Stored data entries
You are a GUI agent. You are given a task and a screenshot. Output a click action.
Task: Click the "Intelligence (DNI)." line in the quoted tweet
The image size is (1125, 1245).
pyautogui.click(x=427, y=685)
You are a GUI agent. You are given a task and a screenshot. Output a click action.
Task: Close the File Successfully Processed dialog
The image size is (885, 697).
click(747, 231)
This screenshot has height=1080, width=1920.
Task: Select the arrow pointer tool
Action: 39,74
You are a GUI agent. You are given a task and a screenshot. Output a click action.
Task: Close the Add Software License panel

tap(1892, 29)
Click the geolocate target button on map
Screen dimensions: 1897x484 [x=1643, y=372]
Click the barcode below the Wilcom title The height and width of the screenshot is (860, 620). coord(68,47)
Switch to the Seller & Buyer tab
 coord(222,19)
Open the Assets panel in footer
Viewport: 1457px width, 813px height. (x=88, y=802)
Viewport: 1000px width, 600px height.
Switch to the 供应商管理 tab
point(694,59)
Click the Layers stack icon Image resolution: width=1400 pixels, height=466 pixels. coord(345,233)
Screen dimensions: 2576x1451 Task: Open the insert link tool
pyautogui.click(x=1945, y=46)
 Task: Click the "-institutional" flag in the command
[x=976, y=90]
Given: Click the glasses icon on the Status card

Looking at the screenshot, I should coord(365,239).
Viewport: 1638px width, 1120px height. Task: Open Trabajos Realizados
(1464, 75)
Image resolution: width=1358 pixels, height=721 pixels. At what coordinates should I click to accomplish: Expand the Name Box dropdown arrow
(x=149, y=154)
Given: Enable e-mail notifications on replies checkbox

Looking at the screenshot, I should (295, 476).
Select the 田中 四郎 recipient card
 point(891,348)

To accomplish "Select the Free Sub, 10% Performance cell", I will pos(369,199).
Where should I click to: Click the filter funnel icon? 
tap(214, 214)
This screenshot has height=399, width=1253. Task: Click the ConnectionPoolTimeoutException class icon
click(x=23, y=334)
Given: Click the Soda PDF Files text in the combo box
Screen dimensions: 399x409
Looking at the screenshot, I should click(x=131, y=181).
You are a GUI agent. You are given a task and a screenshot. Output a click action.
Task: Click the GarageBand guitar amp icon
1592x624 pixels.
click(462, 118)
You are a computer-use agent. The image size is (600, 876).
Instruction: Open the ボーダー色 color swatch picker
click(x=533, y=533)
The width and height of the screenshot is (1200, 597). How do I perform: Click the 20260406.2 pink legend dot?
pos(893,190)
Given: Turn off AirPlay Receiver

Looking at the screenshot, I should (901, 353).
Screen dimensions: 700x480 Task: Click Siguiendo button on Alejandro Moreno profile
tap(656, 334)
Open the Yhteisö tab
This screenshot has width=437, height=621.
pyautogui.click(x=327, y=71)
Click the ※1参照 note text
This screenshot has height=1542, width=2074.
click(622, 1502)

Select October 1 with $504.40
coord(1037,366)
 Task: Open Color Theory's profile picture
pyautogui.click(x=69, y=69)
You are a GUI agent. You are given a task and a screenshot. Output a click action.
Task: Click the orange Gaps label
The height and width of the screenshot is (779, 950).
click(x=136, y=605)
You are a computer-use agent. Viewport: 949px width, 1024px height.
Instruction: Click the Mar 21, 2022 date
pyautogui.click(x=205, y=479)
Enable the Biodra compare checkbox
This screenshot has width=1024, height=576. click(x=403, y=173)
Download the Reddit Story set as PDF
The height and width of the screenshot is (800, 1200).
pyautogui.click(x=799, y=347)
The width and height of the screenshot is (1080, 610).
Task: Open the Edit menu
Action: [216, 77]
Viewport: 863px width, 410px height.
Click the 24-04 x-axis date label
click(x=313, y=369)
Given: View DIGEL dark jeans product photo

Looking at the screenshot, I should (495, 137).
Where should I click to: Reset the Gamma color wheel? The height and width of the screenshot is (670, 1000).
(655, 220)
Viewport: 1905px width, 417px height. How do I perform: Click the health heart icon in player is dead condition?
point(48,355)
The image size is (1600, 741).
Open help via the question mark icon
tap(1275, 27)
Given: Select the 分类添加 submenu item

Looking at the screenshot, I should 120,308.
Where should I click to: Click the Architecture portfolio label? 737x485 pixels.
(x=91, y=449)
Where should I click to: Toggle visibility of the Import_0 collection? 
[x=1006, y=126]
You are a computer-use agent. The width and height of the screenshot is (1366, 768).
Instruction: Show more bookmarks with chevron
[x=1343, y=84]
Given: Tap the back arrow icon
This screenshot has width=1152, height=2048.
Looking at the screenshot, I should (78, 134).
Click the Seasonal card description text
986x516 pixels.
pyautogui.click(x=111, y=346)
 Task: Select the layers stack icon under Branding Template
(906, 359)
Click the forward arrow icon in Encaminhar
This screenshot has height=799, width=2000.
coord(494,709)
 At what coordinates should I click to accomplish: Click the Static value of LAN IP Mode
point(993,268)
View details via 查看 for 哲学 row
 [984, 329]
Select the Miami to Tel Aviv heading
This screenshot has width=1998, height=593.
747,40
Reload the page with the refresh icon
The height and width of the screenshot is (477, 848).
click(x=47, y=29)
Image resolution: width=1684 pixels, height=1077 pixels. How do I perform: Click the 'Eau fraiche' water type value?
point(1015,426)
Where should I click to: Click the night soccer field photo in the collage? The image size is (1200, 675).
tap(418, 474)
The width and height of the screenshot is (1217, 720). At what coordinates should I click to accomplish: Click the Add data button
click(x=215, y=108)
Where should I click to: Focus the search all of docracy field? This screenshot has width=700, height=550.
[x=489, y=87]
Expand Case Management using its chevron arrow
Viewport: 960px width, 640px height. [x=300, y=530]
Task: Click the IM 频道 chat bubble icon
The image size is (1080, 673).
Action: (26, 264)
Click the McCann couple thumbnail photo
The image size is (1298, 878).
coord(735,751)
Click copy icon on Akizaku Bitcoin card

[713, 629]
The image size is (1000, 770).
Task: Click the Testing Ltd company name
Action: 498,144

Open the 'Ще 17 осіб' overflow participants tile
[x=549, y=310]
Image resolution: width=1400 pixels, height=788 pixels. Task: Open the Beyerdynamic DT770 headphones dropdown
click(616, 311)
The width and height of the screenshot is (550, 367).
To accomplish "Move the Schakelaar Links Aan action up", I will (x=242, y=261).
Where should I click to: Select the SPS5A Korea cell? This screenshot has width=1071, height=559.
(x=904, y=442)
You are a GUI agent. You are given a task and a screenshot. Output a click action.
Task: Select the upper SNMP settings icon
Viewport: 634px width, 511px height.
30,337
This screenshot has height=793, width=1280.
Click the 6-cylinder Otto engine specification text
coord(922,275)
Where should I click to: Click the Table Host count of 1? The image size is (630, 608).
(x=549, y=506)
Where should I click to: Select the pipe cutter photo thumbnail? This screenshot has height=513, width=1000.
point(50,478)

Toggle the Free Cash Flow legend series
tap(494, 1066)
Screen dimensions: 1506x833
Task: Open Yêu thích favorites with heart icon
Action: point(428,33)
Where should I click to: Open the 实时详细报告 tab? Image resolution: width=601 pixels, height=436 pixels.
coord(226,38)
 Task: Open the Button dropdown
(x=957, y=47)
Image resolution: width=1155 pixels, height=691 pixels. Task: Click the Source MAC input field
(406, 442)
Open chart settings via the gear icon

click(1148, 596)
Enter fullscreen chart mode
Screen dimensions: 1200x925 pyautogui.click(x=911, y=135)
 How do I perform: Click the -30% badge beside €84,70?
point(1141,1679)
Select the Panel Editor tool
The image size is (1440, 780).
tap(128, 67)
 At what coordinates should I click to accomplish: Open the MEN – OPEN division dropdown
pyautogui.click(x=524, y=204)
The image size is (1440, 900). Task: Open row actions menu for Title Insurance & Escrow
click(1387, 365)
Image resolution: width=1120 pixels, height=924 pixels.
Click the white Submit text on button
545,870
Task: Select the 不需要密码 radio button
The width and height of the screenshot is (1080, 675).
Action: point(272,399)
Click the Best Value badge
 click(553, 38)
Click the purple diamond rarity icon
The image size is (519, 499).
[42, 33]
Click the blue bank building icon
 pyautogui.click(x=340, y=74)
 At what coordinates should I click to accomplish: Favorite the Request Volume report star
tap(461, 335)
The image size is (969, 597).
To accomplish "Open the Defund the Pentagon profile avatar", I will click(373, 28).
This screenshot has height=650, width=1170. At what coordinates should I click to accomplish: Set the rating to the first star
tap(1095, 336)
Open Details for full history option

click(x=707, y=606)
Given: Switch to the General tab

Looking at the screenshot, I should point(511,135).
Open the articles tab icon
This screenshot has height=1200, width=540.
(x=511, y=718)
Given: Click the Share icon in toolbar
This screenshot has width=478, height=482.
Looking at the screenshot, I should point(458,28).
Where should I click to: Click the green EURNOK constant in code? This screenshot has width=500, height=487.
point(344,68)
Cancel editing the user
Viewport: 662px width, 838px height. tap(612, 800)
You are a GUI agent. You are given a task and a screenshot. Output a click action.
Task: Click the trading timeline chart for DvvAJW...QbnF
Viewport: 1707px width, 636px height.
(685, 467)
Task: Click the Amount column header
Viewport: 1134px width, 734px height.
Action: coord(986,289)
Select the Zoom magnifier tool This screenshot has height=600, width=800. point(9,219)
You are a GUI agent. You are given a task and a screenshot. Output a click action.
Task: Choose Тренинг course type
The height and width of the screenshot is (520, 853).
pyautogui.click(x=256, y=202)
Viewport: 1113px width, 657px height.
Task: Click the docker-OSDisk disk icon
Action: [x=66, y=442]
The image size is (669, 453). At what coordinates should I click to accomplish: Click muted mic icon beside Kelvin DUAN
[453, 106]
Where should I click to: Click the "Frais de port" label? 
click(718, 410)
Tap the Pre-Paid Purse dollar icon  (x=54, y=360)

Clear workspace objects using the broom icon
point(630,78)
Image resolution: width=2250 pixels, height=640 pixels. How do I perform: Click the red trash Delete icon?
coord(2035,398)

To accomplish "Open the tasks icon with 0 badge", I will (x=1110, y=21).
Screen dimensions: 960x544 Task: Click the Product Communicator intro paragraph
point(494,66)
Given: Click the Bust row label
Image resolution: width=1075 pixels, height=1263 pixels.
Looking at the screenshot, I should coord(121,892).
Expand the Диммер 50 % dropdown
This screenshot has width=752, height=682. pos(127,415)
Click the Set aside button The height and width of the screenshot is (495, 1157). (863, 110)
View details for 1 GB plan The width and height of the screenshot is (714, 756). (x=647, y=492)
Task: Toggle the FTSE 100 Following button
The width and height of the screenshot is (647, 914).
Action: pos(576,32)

-- DESCRIPTION OF THE TASK --
Every line in the records above with the string "computer" in it should be shown.

-- TASK RESPONSE --
You are a computer-use agent. The image size is (600, 876).
You are a computer-use agent. Viewport: 949px width, 1024px height.
You are a computer-use agent. The width and height of the screenshot is (1366, 768).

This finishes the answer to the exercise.